Cholesterol Conundrum: Do I Statin Or Not?

A couple of weeks ago I went back to my family doctor for my annual physical checkup. Ever since I lost 180 pounds in 2004, my doctor has been simply amazed by the complete turnaround in my health for the better.

Prior to my low-carb weight loss, I was on medication for my breathing, high blood pressure and high cholesterol. And for the latter I was told that I needed to take a statin drug to get my total cholesterol down.

As I previously blogged about in this blog post, when I took Lipitor first and later Crestor to get my cholesterol to go lower as my doctor instructed, it certainly did bring my total cholesterol down. But the unbelievably painful joint and muscle pain that I experienced on these dangerous drugs is now the subject of an intensive study to help educate doctors about what they are doing to their patients. It's amazing these drugs are still allowed on the market with so many unanswered questions about what they are doing to people.

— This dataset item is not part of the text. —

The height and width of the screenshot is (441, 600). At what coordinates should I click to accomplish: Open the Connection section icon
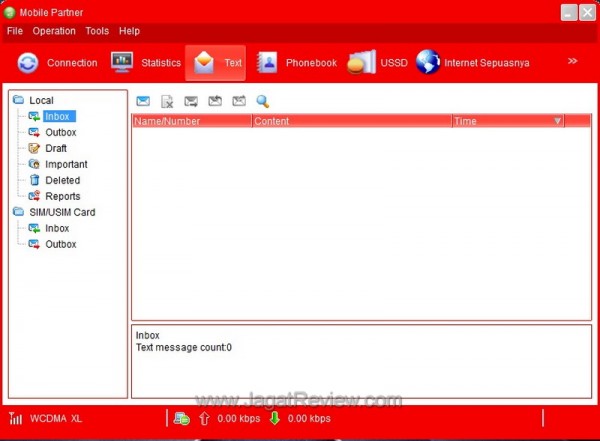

Even still, medical professionals have heralded statin drugs as the miracle pill they've been longing to find to lower cholesterol numbers. But what is it doing to the health of the people taking it? Sure, their cholesterol has gone down, but now what problems are they having to deal with because of the statin drug they are taking? Yikes! Which is worse?

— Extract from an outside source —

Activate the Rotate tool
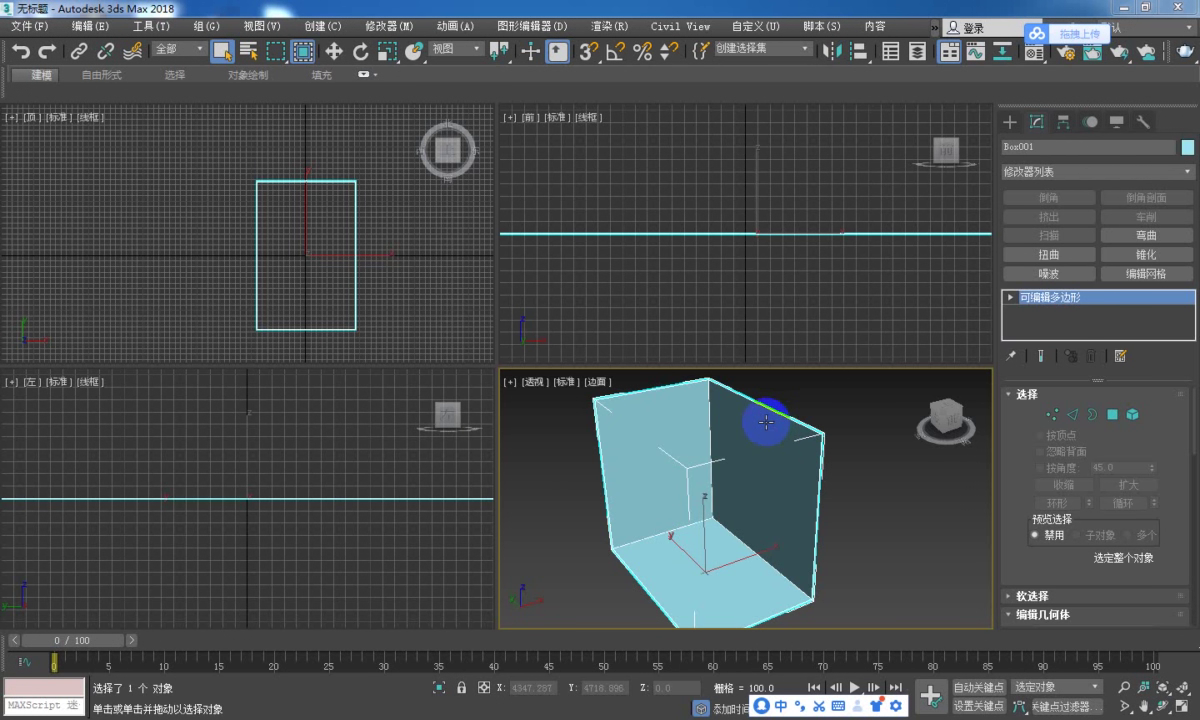The image size is (1200, 720). tap(360, 51)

I finally decided to stop taking these statins once and for all in August 2005 because I was tired of hurting and became thoroughly convinced that cholesterol drugs are more about money than they are improving people's health in an effort to prevent a heart attack or stroke. Plus, with my enormous weight loss on low-carb, I knew my HDL would be way up from the lower 20's it used to linger at before and my triglycerides and total cholesterol would be way down the next time I had my blood work done.

You can imagine my anxious anticipation after having my cholesterol checked in late October 2005 when I got the incredible results:

TOTAL CHOLESTEROL: 201
HDL: 71
LDL: 119
TRIGLYCERIDES: 57

To say I was THRILLED with these numbers is an understatement. But I didn't realize just HOW good they were until I read Jeff Volek's work on the triglyceride/HDL ratio as an indicator of heart health. Using this equation, my ratio was a mere 0.83! Sure my LDL and total cholesterol were higher than what my doctor would prefer, but I was much healthier than I was before my low-carb experience.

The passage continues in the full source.